Copy every line in the listing that contains "blue".
- Opening Delimiter -
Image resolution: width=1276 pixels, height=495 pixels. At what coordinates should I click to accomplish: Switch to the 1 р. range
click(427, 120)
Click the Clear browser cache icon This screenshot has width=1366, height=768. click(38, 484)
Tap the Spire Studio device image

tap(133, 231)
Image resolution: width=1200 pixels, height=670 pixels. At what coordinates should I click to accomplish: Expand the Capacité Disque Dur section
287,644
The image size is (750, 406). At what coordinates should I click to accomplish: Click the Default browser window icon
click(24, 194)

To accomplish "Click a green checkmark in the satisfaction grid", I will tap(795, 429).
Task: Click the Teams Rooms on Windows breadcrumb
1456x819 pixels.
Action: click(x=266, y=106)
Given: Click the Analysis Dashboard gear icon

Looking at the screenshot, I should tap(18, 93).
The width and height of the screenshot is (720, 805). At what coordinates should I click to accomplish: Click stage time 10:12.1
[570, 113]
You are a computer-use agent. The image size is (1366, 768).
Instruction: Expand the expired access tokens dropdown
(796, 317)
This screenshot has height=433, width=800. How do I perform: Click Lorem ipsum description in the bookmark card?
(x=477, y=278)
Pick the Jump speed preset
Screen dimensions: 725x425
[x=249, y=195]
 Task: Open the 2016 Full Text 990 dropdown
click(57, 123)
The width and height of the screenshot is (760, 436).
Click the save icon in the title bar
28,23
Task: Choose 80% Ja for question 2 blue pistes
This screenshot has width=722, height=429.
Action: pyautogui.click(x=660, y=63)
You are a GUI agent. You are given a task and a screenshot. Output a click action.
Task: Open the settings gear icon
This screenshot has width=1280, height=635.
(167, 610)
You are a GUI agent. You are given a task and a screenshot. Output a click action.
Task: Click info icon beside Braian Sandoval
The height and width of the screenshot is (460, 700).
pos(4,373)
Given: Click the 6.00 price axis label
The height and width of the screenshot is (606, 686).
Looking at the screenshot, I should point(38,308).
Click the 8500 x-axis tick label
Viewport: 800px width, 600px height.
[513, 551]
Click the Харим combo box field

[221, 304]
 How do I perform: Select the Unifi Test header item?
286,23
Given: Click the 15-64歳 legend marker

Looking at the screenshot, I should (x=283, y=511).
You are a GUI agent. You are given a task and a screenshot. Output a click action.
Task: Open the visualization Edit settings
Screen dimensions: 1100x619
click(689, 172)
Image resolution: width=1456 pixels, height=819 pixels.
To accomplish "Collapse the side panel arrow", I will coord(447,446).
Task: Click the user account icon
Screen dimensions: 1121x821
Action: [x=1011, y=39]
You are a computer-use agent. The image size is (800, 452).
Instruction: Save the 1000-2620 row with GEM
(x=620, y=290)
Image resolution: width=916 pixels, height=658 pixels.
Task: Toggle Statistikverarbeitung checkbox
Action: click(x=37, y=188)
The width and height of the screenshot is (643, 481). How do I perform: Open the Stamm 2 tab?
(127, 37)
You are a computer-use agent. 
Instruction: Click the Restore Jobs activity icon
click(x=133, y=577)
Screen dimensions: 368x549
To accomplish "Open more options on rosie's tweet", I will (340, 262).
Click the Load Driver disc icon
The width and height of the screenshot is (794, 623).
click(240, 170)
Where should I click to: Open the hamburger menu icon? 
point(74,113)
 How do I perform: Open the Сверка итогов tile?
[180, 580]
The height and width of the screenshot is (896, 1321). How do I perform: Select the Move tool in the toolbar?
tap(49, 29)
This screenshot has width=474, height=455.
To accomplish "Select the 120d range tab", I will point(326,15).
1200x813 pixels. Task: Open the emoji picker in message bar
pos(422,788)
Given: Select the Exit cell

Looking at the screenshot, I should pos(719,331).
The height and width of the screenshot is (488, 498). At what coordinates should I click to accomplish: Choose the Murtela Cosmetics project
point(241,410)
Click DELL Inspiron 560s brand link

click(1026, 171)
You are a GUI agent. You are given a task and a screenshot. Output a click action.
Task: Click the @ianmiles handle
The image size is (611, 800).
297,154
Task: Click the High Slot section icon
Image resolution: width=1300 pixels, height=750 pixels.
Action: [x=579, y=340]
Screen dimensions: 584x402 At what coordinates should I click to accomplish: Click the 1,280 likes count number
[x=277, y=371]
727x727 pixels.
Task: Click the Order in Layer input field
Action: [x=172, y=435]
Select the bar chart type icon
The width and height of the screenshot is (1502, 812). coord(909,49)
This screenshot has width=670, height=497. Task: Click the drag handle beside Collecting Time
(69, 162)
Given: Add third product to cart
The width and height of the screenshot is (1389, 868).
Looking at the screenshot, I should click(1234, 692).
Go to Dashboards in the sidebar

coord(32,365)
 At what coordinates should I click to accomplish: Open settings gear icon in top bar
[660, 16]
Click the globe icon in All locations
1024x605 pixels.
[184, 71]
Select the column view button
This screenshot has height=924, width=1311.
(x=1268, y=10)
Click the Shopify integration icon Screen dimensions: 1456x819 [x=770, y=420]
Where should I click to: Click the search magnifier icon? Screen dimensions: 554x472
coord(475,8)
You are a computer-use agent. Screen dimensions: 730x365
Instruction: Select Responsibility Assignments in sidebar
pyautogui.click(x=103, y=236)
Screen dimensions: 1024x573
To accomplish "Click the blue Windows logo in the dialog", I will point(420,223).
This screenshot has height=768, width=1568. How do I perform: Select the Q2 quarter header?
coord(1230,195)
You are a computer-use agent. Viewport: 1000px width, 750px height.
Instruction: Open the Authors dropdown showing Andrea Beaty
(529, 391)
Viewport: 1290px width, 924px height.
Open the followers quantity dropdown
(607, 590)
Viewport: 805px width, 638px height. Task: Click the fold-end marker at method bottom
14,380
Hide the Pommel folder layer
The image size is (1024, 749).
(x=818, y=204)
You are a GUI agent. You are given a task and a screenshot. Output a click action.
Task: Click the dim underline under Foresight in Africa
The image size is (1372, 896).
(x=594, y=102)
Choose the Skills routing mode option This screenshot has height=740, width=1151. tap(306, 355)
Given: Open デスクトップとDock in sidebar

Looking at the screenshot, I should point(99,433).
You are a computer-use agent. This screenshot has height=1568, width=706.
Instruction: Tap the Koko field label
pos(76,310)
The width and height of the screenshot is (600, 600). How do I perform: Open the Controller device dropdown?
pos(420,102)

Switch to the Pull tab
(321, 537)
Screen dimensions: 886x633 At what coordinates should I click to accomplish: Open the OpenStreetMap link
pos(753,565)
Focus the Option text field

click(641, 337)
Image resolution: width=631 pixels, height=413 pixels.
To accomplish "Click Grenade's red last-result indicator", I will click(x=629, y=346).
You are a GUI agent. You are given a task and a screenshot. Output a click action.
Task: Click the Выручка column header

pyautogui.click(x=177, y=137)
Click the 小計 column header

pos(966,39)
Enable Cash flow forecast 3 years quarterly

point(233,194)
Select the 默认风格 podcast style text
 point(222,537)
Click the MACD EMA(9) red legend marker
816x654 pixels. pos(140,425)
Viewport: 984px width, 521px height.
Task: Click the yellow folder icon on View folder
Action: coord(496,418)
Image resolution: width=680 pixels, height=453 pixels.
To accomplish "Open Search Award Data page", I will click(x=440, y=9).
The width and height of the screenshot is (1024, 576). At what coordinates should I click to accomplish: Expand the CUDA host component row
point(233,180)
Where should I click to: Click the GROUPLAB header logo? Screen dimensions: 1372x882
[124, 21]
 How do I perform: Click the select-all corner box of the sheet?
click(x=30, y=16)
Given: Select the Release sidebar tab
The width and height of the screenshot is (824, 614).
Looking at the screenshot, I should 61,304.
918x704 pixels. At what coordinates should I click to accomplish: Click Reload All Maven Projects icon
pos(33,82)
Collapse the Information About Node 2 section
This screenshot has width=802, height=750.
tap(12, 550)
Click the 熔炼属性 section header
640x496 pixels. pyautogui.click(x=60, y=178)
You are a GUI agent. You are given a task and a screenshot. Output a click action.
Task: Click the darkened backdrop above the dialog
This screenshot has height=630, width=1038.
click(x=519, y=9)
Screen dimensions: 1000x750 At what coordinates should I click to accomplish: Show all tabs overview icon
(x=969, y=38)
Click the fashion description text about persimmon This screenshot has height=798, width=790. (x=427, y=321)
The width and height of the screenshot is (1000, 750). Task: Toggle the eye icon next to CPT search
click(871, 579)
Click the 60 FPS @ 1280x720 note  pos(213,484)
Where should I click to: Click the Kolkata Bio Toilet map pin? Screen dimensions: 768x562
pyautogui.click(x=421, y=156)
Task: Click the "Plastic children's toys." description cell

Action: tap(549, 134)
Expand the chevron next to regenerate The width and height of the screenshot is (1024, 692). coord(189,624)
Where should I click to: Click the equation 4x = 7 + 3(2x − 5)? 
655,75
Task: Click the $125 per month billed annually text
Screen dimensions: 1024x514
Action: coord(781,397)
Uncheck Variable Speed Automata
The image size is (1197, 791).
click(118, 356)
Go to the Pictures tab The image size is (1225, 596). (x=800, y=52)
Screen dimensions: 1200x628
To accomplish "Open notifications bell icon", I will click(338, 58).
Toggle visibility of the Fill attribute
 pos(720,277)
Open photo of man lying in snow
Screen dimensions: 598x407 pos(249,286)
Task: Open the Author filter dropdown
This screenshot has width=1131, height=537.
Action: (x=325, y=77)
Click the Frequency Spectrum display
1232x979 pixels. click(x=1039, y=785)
- Closing Delimiter -
**Output for this task**
Task: Choose 80% Ja for question 2 blue pistes
To accomplish "Click the blue Windows logo in the dialog", I will point(420,223).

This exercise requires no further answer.